The torsion bar suspension and transmission of this tank are also mostly imported from Germany. The WZ-1224 later conducted tests with the domestic 12150ZL V12 engine developed by Factory 616 with an output of approximately 987hp. Another planned engine of the WZ-1224 was a new 8V150 engine made by Factory 636. However, the latter option was canceled due to the 60-degree angle between the cylinders (instead of the 90° angle used by most tank engines) and other design problems related to this placement causing disrupt rotational balance, resulting in excessive vibration, obstructing the engine from acceleration beyond a certain speed. There are also two large fans installed on top of the engine compartment due to the unsatisfactory cooling system of the MB8V331. The engine compartment was also visibly elevated to fit the large size of the engine.

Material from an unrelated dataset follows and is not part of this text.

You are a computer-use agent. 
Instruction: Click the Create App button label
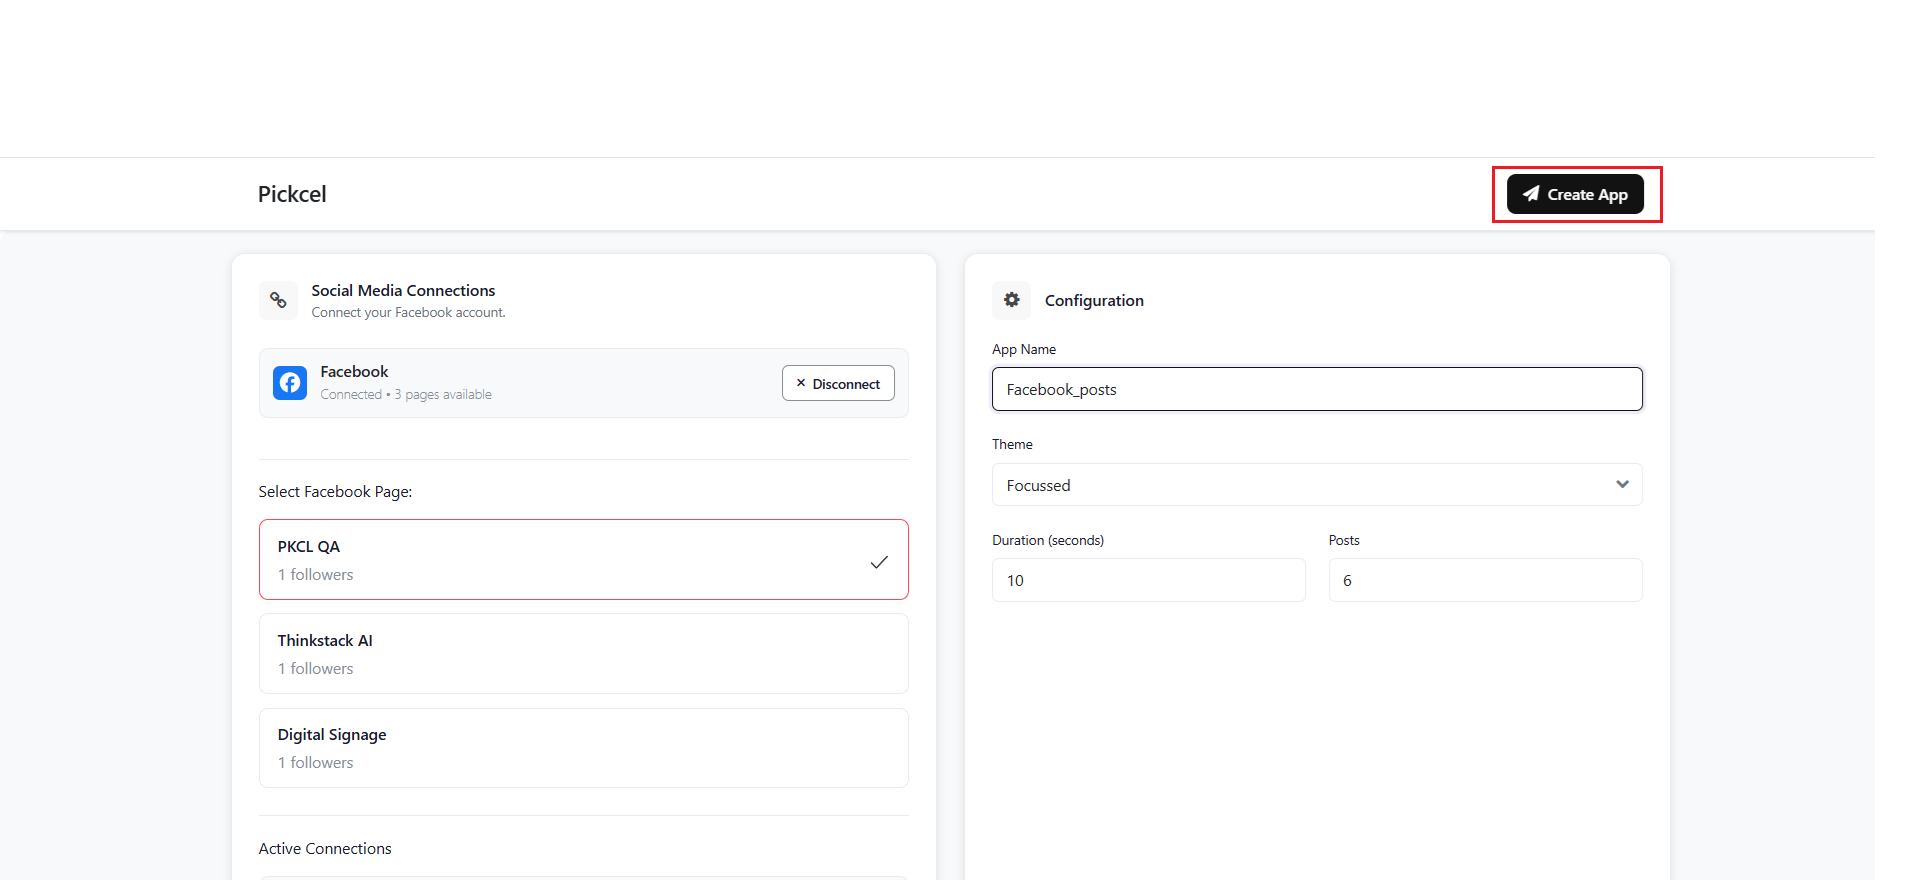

During the spring of 1977, the Fifth Machine Industry Ministry began work on reverse engineering the Rheinmetall Rh-120 smoothbore gun with possible technical assistance from Germany. The new tank gun's first firing test was conducted on February 29, 1979, in which it reached the muzzle velocity of approximately 1700m/s, and in the following test, penetrated a 204mm plate with a 68 degrees slope with a muzzle velocity of 1411.2m/s. After the completion of this vehicle in 1979, tests were conducted from March until the end of the year, during which most components of the vehicle proved reliable, but overheating problems occurred due to the engine cooling system, which suited the civilian MB8V331 well, did not cool the 12150ZL to a sufficient level due to the latter being larger and having more output. Generally, the vehicle proved satisfactory but not necessarily excellent, according to both sources, so the Fifth Machine Industry Ministry moved on to creating a new prototype.

===WZ-1226===
The result of the formerly mentioned development on the WZ-1224 is the WZ-1226, a more conservative design with a round cast turret and more domestically produced parts. There are two tanks in this prototype stage: the WZ-1226 and the WZ-1226F2; the two tanks have no visible difference. The only significant difference is that the former used an 8V165 engine produced by Factory 636. The latter used an improved version of the 12150ZL engine produced by Factory 616. Both tanks used a hydraulic automatic gearbox with four forward gears and one reverse, developed by Factory 617, combining the transmission and engine into a single modular power pack that is easily replaceable and removable. The prototypes also replaced the torsion bar suspension with a combined suspension utilizing both torsion bar and hydro-pneumatic systems similar to the suspension on the Japanese Type 74 Main Battle Tank. Combined with the hydraulic-assisted power steering, the "three-liquid" technical expectation was realized on the WZ-1226, more than ten years after the original WZ-122 prototype. The tanks inherited the 120mm smoothbore gun from the WZ-1224 but simplified the loading mechanism to a semi-automatic loader. The WZ-1226 prototypes also featured composite armor. The prototypes were tested from 1981 to 1982, with satisfactory results. However, due to the unreliability of the transmission as well as the low durability of some parts, the tank was set aside by the PLA with some technologies proven by the tank used by other vehicles, such as the PTZ-89 tank destroyer, using a modified version of the gun on the WZ-122 series. The project also provided the Chinese military industry with experience in producing a modern main battle tank, which would prove valuable in the development of Chinese third-generation MBTs.

==Variants==
- WZ-122A
  The first prototype in Project 122. Fitted with indigenously developed hydromatic transmission system, hydropneumatic suspension, and hydraulic assisted power steering, NBC protection system, four anti-tank missiles mounted on the sides of the turret, 120mm smoothbore gun, and an advanced fire control system. Nicknamed the "three liquid" prototype.
- WZ-122B
  The second prototype in Project 122 with firepower comparable to the WZ-122A, but the driving train was replaced by all mechanical systems. Nicknamed the "three mechanical" prototype.
- WZ-1223
  Based on Type 59 tank with imported Western technologies.
- WZ-1224
  Prototype tank based on Western design philosophies.
- WZ-1226
  A more conservatively designed prototype based on WZ-1224.